## start Source records
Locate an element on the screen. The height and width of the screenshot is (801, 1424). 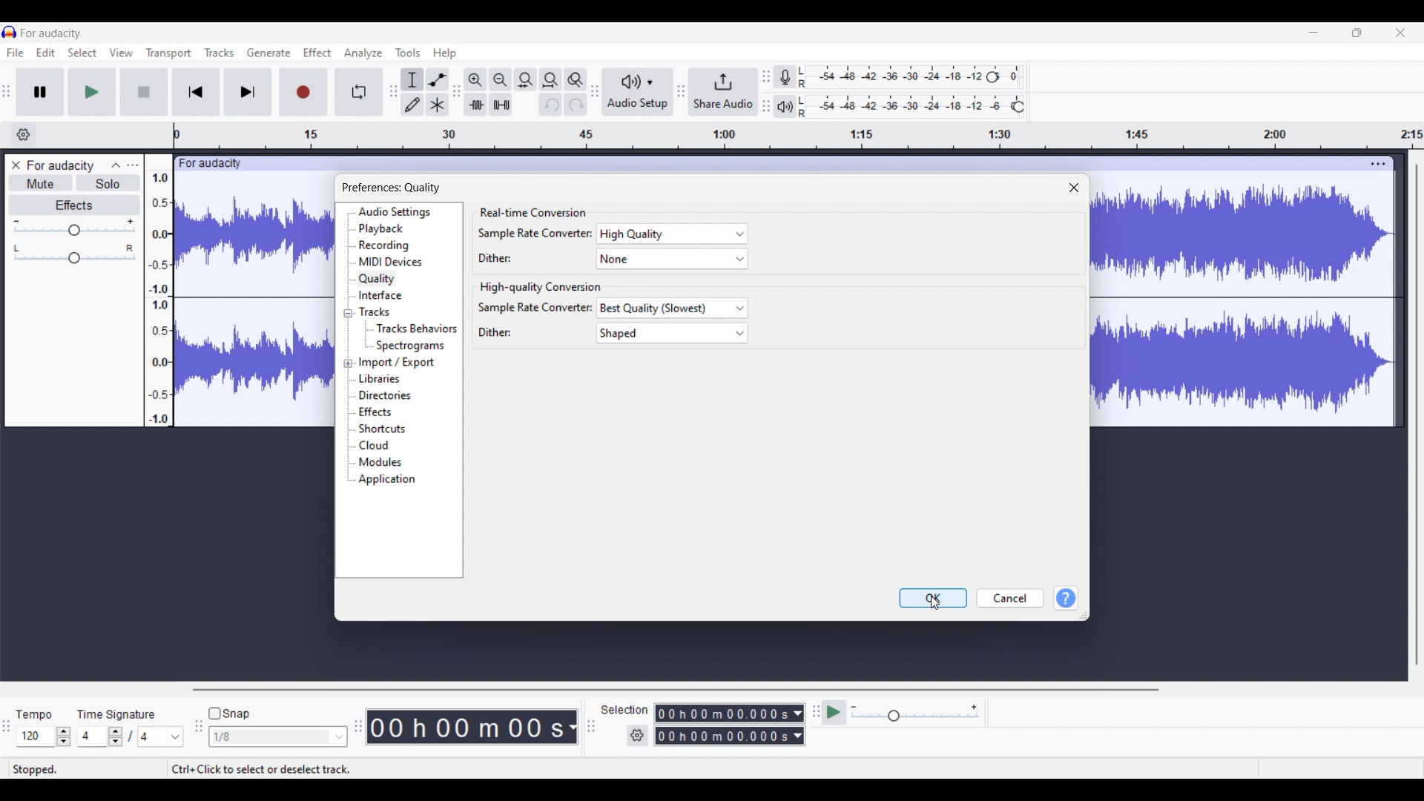
Indicates tempo settings is located at coordinates (34, 715).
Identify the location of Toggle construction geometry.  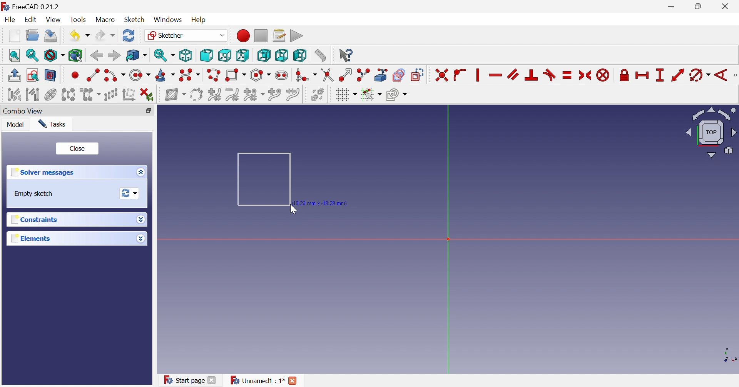
(417, 75).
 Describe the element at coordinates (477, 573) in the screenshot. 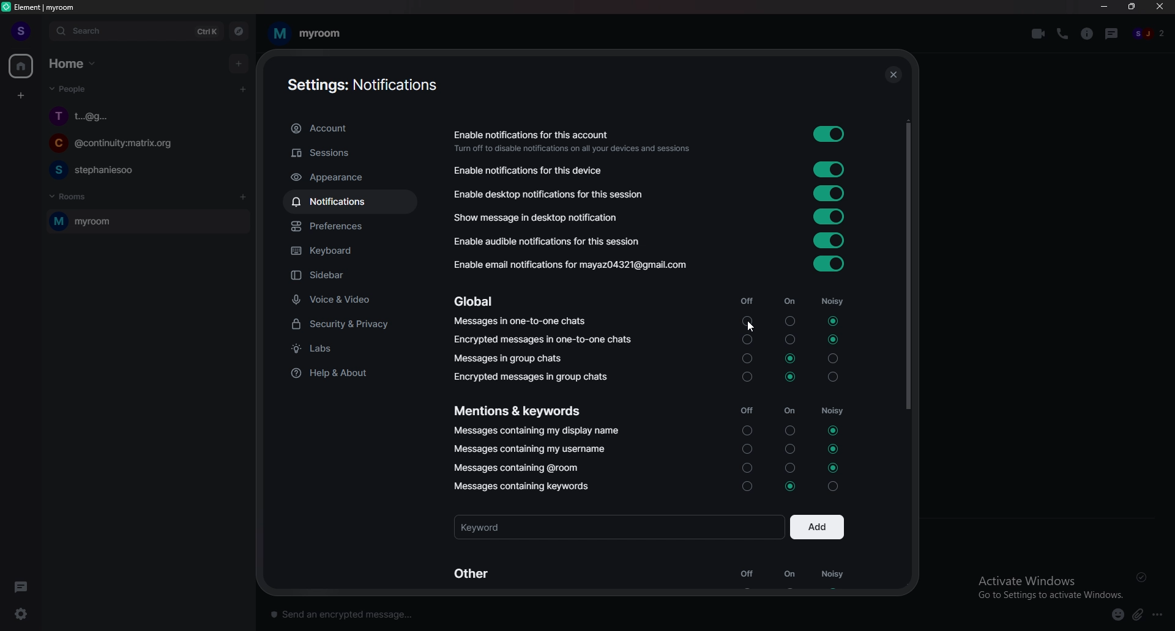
## end Source records
Stated goal: Reproduce every line above word for word, but leave the pictures out.

Task answer:
Locate an element on the screen. The height and width of the screenshot is (801, 1424). 
Indicates tempo settings is located at coordinates (34, 715).
Identify the location of Toggle construction geometry.  
(417, 75).
 Describe the element at coordinates (477, 573) in the screenshot. 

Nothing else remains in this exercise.